The present book mentions the noble actions of the physicians important to both the Polish and the Jewish historical memories, such as Janusz Korczak (paediatrician and pedagogist), Ludwik Fleck (microbiologist and philosopher of science). A number of figures whose heroism became a part of the history of the Shoah could be added to that list, including Stefania Perzanowska (doctor from Majdanek concentration camp), Stanisława Leszczyńska (midwife from Auschwitz), Stefania Łącka (a teacher by education who worked as a nurse in Auschwitz).

It should also be mentioned that the crimes committed by physicians in the German extermination camps and the history of their victims and those who came to their help started to be documented and investigated very early in Poland. In 1961 the scientific annual Przegląd Lekarski – Oświęcim (Medical Review – Auschwitz) was published for the first time. The journal was issued every year until 1991. The Polish psychiatrists (Antoni Kepiński, Wanda Półtawska, Zdzisław J. Ryn) made a great contribution to the research into the concentration camp syndrome.

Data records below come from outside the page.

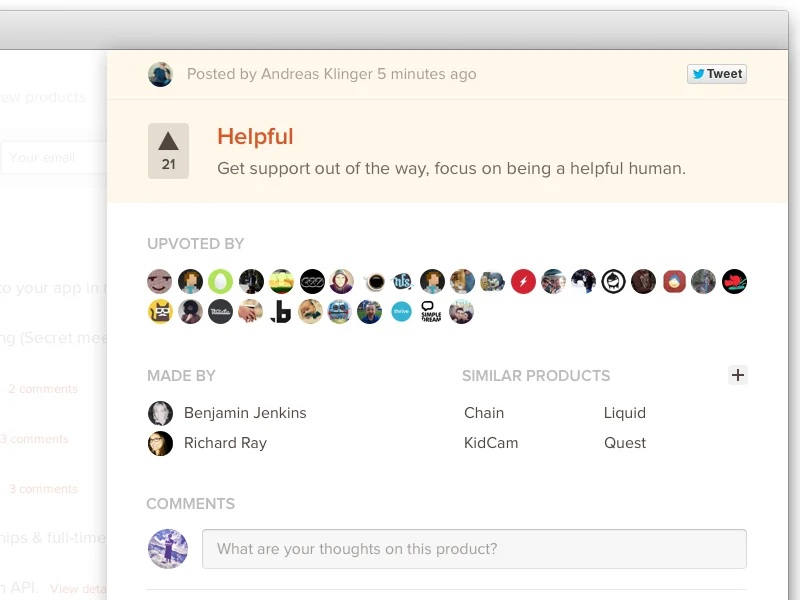Open the Quest similar product
The width and height of the screenshot is (800, 600).
(624, 443)
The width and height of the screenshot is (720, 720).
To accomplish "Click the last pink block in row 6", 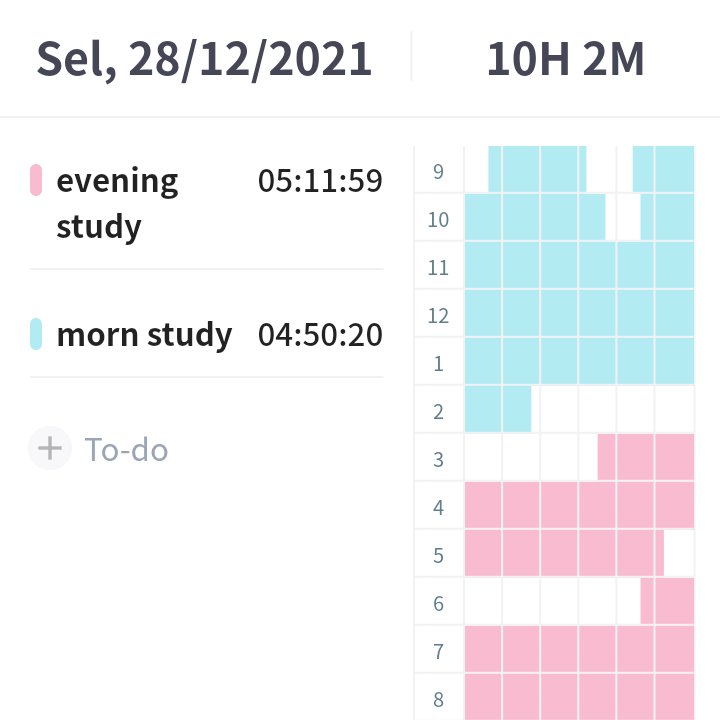I will click(675, 601).
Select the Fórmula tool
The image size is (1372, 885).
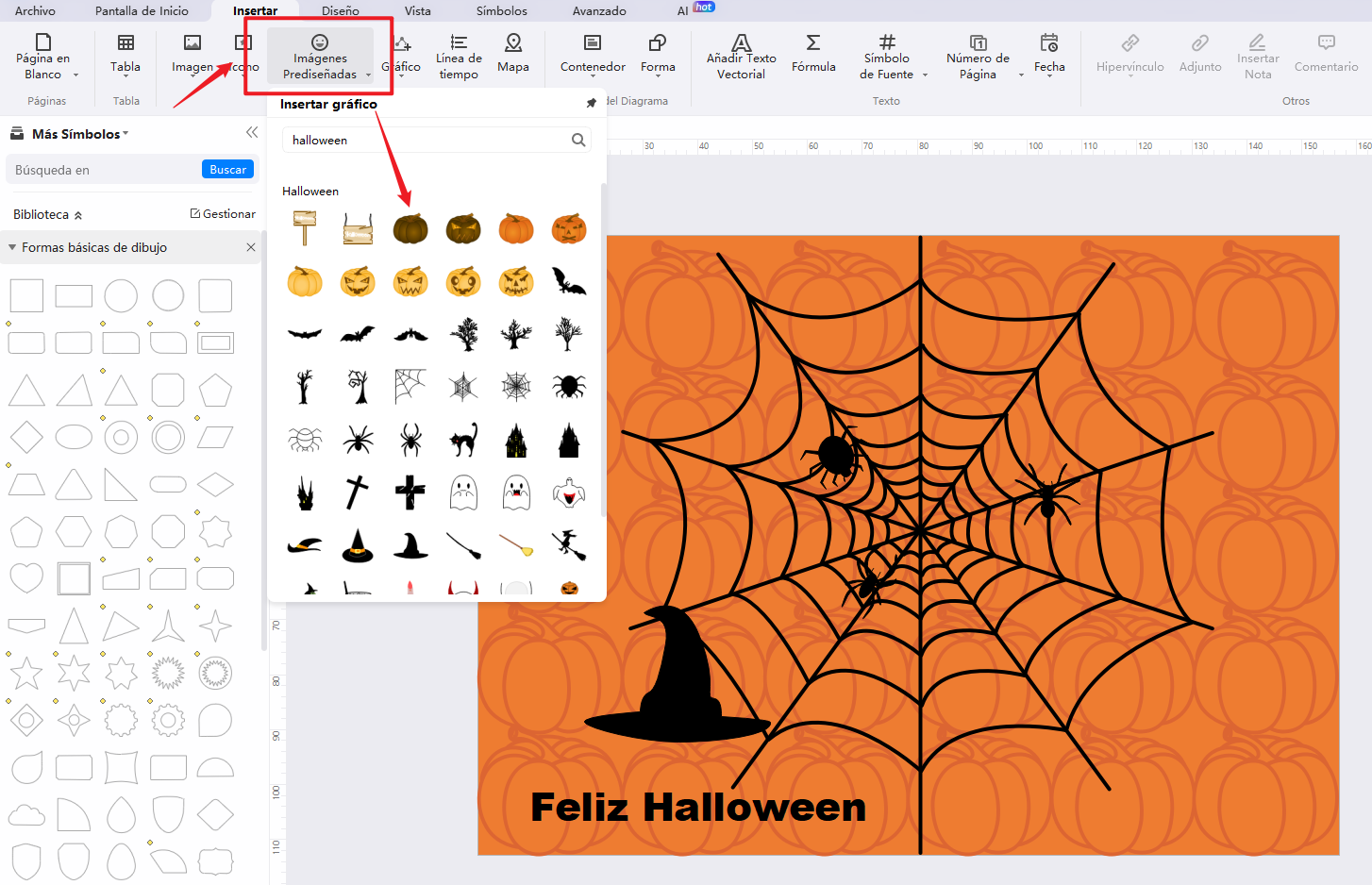pos(812,57)
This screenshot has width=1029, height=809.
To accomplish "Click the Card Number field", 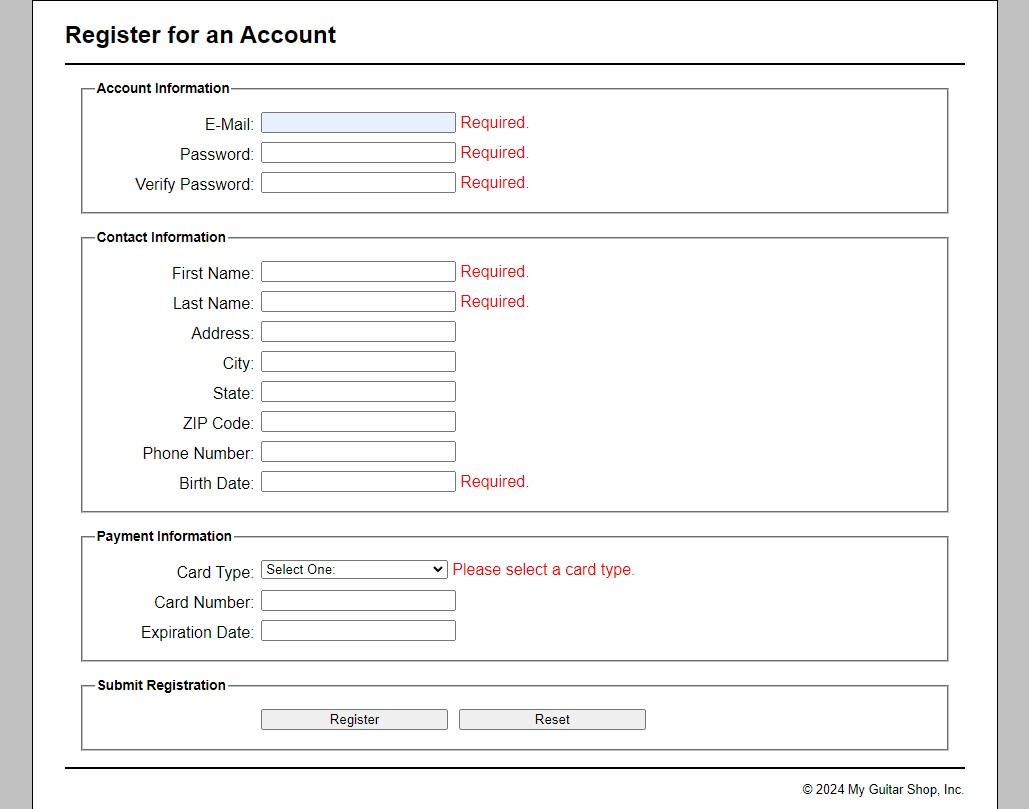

The stories presented in this book remind the reader about the imperfection of human nature and show how prone even the best educated and intelligent individuals are to become entangled in criminal ideologies. However, the power of human spirit able to remain faithful to the fundamental values even in the direst of circumstances is showed as well. The book is a call to stay vigillant and to critically analyse the reality that surrrounds us as well as our own value judgements. As Marek Edelman, the last leader of the Warsaw Ghetto Uprising and a well-known cardiologist after the War, once said, “Holocaust can happen again because the humankind does not consist of angels.”